Pro baseball commissioner eyes Clovis for team site

Kevin Wilson

A professional baseball league commissioner is hoping bringing Clovis aboard isn’t a wild pitch.

Andrew Dunn, the commissioner of the Pecos League of Professional Baseball Clubs, toured a pair of parks in the city Tuesday in the hopes he could add Clovis as a seventh site for the rookie ball league, scheduled to run May 11-Aug. 10 of next year.

The league needs a park with good amenities, and hopes to be able to sell alcohol.

Dunn owns the Las Cruces Vaqueros, one of three teams absorbed by the Pecos League after the Continental Baseball League disbanded after four seasons.

The league has plans to operate in three New Mexico cities — Roswell, Alamogordo and Las Cruces — and three in Texas — Del Rio, Alpine and El Paso.

If all goes right, Dunn said Clovis would join, likely as the Mountain Lions.

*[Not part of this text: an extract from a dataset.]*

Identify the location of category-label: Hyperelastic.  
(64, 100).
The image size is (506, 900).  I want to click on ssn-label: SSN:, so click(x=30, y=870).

“There are people here that want a team, they’ve expressed that,” Dunn said. “Some people are confidential, some people are not.”

If Clovis is added, Dunn said a second team would be added to El Paso to balance out the East and West divisions.

The rookie-level league would play May 11-Aug. 10 on a $175,000 budget, Dunn said. The average age of players would be 21 to 27, with four exceptions for players older than 27 and four exceptions for players outside of the United States.

“They’ve got to realize if they can’t play a position,” Dunn said, “nobody’s going to pick them up.”

Dunn said 14 players from the CBL have moved on to sign contracts with higher organizations.

It wouldn’t be the first time Clovis has been affiliated with professional baseball. The Clovis Pioneers — from the late 1930s to the mid-1950s — mostly played in the West Texas-New Mexico League, and had brief Major League affiliations with the Cleveland Indians, Chicago Cubs and Cincinnati Reds.

Dunn took a tour of Bell Park, owned and operated by Clovis Municipal Schools, and Mike Harris Field, under control of the city. Dunn noticed on the tour the fields had similar dimensions, but said Bell Park was an impressive and well-maintained field.

“I’ve been to 17 cities,” Dunn said. “They could play a game out there at the end of this week (if they needed to).”

However, Dunn was told the school’s responsibility for the field means alcohol would not be available for sale.

“I don’t care about alcohol (personally),” Dunn said, “but financially, to make it possible to break even, you have to have alcohol.”

School Superintendent Terry Myers said he’d be willing to discuss use of Bell Park if it’s being used in a family setting, but alcohol sales negates that.

“One, we don’t want to bring alcohol anywhere schoolchildren will be,” Myers said. “Two, it’s against state law, so we couldn’t consider it anyway.”

Teams will be finalized in January, according to the league website, at www.pecosleague.com.